What needs to be done: When you restate the records, do so word for word and omit any picture they contain.

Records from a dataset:
——

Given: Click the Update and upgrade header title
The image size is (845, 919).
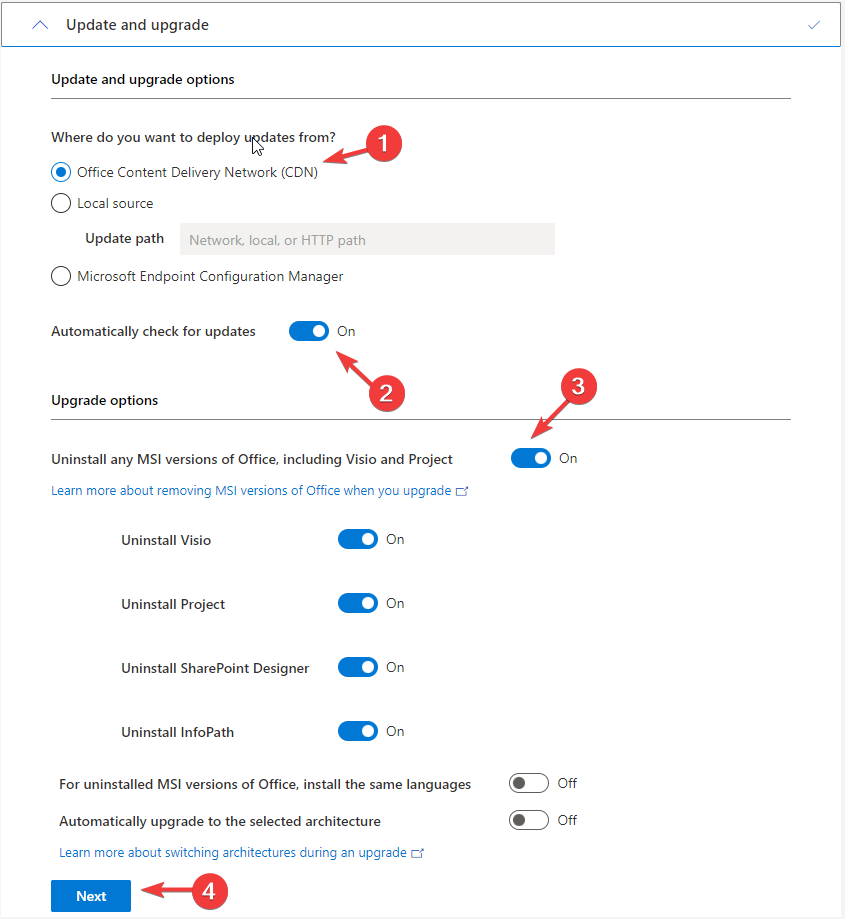Looking at the screenshot, I should [137, 25].
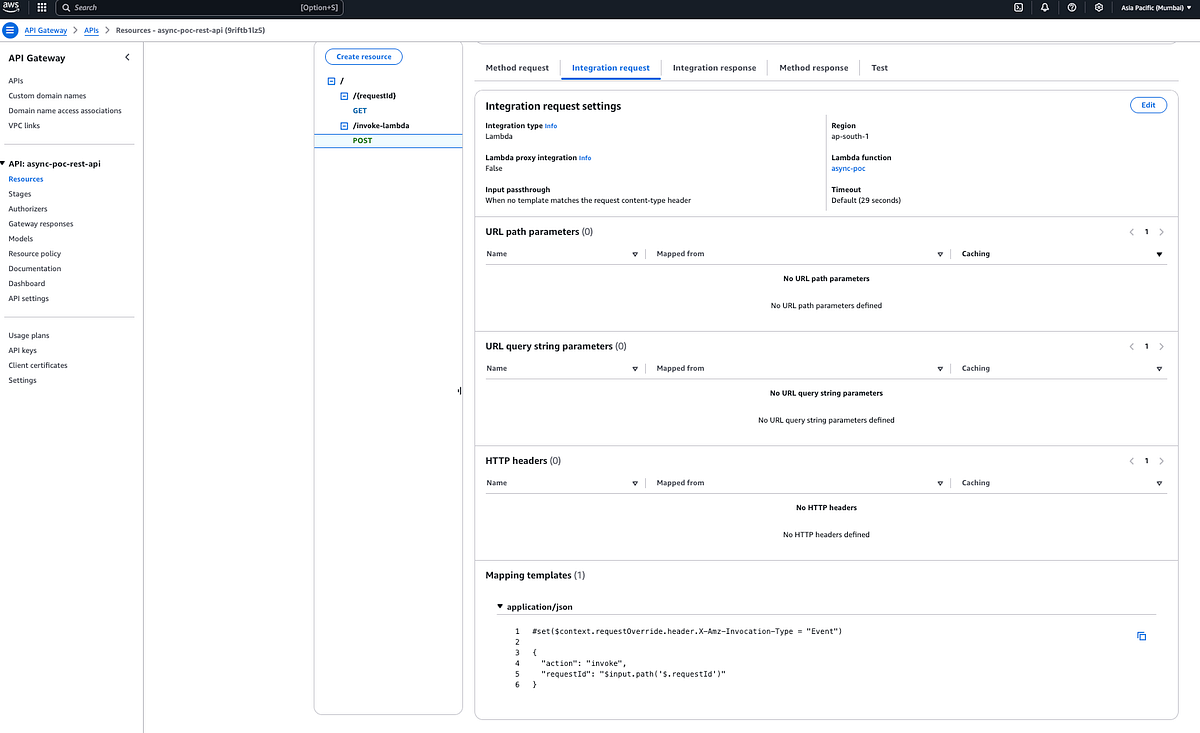Collapse the root / resource node
This screenshot has width=1200, height=733.
(x=331, y=80)
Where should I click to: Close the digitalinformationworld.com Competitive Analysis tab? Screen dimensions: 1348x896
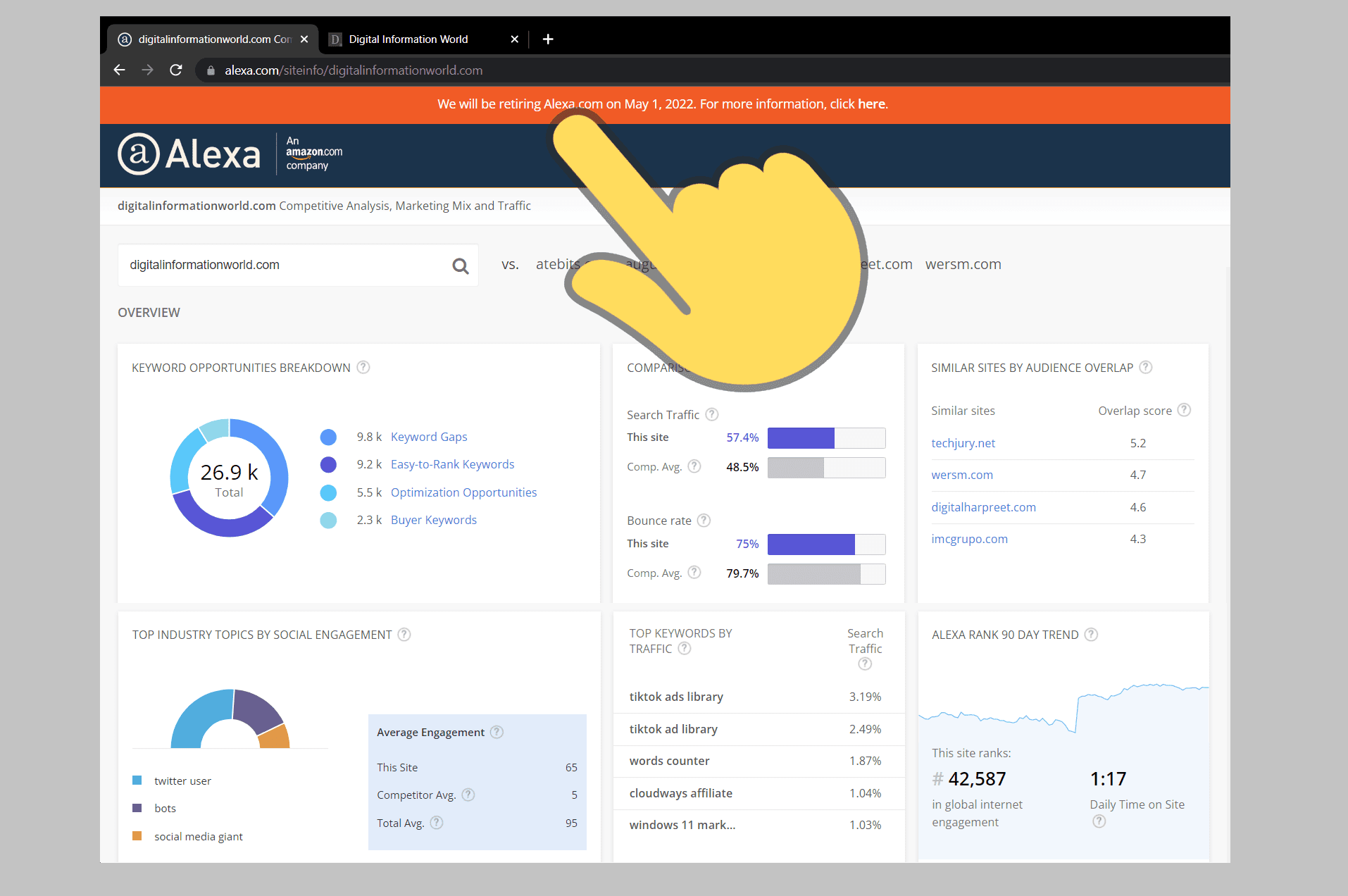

——

Task output:
Given: Click the Update and upgrade header title
The image size is (845, 919).
Looking at the screenshot, I should [137, 25].
Collapse the root / resource node
This screenshot has width=1200, height=733.
(x=331, y=80)
Where should I click to: Close the digitalinformationworld.com Competitive Analysis tab? Screen dimensions: 1348x896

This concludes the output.